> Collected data
────

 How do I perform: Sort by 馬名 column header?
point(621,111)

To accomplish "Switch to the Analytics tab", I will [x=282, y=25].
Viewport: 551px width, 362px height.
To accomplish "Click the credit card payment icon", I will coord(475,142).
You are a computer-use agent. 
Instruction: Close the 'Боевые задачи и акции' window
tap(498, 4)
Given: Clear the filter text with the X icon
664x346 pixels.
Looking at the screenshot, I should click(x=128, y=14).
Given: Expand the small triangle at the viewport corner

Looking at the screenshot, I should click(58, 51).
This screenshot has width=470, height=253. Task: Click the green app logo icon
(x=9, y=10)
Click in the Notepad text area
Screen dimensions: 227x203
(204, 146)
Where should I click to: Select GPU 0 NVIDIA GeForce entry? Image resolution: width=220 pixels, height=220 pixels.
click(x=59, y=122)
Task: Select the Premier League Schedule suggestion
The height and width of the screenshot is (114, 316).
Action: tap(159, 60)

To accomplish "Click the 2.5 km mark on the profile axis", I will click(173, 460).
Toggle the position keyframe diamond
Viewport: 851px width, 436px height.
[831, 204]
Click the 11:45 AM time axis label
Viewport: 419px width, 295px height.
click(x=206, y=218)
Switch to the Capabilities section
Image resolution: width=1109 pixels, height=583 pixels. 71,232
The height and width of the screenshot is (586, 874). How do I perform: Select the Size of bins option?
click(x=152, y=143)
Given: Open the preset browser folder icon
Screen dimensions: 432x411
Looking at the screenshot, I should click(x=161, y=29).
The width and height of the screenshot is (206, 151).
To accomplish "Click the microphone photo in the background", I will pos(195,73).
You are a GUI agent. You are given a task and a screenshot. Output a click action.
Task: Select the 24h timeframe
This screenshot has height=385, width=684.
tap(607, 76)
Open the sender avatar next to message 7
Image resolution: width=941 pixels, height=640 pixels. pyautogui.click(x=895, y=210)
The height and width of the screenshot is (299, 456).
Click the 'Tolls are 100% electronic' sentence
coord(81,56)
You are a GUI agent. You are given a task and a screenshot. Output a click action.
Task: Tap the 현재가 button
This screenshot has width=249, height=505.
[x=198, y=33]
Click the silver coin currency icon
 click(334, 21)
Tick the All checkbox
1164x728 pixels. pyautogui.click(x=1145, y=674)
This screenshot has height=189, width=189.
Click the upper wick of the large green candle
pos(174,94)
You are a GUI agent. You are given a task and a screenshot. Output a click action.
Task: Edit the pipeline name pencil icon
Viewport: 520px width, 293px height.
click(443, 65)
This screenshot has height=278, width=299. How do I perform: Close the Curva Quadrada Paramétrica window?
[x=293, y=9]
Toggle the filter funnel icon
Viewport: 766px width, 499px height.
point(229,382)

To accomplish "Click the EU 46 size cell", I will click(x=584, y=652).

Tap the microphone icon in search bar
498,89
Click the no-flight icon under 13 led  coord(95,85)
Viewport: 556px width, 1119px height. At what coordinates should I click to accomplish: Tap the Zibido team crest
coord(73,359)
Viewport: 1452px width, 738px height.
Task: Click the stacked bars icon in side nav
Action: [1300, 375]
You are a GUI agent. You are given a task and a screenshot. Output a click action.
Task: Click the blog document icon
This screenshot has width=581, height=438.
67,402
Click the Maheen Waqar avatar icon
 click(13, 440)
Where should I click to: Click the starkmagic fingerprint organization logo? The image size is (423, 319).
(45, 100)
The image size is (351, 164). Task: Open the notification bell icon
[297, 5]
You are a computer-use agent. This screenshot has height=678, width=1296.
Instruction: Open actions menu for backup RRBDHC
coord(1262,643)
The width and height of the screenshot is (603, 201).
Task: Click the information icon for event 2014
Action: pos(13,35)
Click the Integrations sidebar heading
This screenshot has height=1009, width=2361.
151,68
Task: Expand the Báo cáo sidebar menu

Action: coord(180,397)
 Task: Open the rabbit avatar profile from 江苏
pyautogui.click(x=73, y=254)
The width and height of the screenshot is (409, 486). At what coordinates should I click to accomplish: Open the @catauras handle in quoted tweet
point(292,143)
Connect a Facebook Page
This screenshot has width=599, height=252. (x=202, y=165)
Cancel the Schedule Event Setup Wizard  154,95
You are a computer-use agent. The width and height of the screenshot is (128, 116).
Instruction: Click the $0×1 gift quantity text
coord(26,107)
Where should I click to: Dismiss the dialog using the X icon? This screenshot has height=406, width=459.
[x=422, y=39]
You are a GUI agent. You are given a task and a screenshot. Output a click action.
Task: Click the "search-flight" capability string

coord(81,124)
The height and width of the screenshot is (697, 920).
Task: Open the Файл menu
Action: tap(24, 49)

────

Wherever a line in the data above holds the word "computer", copy that line.

You are a computer-use agent. 
You are a computer-use agent. This screenshot has height=678, width=1296.
You are a computer-use agent. The width and height of the screenshot is (128, 116).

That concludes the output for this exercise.